Typically, users want to see what they typed right away, and the results of the query can be displayed later. Based on this, we can use useDeferredValue to optimize, prioritizing input updates as urgent parts and deferring long list updates as non-urgent parts.

Example 2

In useDeferredValue – Demo-2, we use useDeferredValue to delay long list updates.

Looking at the example above, we noticed that using useDeferredValue didn’t improve the interaction with the input field, and there was still a noticeable lag in input and deletion.

Why is that? Why is useDeferredValue not in effect?

Let’s analyze a wave of reasons, 😂.

In the example above, we used useDeferredValue, but it didn’t work. We only deferred the deferredValues required by the long list, and the coordination process for the long list was not delayed. When input updates start to coordinate, there are still 50,000 nodes to process, which takes up a lot of time for the JS engine and clogs the rendering engine.

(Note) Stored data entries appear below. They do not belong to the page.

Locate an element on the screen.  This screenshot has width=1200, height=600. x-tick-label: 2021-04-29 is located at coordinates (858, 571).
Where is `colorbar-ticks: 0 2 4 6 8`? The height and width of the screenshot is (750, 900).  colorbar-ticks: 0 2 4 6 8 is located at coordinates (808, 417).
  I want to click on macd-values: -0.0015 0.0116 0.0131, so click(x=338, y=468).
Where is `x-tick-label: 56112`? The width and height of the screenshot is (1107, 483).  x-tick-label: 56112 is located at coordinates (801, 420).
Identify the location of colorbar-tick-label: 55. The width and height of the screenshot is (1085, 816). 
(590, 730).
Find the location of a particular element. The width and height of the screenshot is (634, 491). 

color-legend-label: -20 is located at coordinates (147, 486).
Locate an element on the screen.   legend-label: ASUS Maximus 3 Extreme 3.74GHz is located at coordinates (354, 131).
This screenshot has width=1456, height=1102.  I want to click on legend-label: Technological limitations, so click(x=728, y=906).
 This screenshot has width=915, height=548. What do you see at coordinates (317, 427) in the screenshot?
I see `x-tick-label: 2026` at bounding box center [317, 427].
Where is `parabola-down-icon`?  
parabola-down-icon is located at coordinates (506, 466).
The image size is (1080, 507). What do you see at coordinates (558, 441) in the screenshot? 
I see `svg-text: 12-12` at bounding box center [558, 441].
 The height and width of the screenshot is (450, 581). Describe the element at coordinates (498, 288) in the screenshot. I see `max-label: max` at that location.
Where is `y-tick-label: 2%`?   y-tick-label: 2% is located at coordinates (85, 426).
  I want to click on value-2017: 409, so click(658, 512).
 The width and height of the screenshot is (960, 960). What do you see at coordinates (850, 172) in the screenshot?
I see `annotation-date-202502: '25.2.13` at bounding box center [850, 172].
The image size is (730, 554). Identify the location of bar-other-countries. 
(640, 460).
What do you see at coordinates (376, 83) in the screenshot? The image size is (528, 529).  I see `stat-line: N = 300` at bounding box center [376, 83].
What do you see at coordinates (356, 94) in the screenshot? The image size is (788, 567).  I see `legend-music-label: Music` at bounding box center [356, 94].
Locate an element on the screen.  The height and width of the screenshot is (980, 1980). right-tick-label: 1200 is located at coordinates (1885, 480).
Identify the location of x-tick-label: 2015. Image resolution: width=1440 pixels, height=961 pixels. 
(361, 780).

To make useDeferredValue work as it should, we can split the long list into a Memo component and pass the deferredValue to the long list component via props. When deferredValue changes, the long list component starts to update.

Example 3

In useDeferredValue-Demo-3, we split the long list into a memo component, which looks like this:

Looking at the example, we can see that the entire input interaction flows much more smoothly when the long list is separated into the Memo component. In the whole page interaction process, input update is a high priority update, priority processing; With useDeferredValue, long list updates become low-priority, delayed, and interruptable.

The realization of the useDeferredValue

Now that you know how to use useDeferredValue, let’s look at how useDeferredValue is implemented.

From the introduction of useDeferredValue in the previous section, we can extract a few key points: non-urgent/urgent, deferred, interruptible. Not urgent/urgent, meaning the update priority is low/high; Interruptible, meaning Concurrent mode; Delayed, which means updates need to be triggered asynchronously.

Based on this, we can use useTransition and useEffect to achieve an effect similar to useDeferredValue, as shown in useDeferredValue-demo-3:

The whole process can be summarized as follows:

  1. Initialize value and deferredValue to null.
  2. Enter 1 to trigger an input update by calling setValue;
  3. Input updates start processing, value changes to 1, and deferredValue remains empty.
  4. UseEffect dependencies change and callback needs to be handled. The long list props has not changed and does not need to be processed;
  5. The useEffect callback triggers the update of deferredValue.
  6. Long list updates start processing;

In fact, useDeferredValue is implemented in the React18 source code in the same way as in our example above:

UseDeferredValue function mountDeferredValue(value) {define a deferredValue var _mountState = mountState(value), prevValue = _mountState[0], setValue = _mountState[1]; UseEffect mountEffect(function () {// Change the context of setValue to transition, UseTransition var prevTransition = ReactCurrentBatchConfig$2.transition; ReactCurrentBatchConfig$2.transition = {}; try { setValue(value); } finally { ReactCurrentBatchConfig$2.transition = prevTransition; } }, [value]); // Return the old value prevValue; }Copy the code
UseDeferredValue function updateDeferredValue(value) {var _updateState = updateState(), prevValue = _updateState[0], setValue = _updateState[1]; UseEffect updateEffect(function () {var prevTransition = ReactCurrentBatchConfig$2.transition; ReactCurrentBatchConfig$2.transition = {}; try { setValue(value); } finally { ReactCurrentBatchConfig$2.transition = prevTransition; } }, [value]); // Return the old value prevValue; }Copy the code

conclusion

This is the end of useDeferredValue, and I believe you have a basic understanding of useDeferredValue. If you think this article is good, please give me a thumbs up at 😄.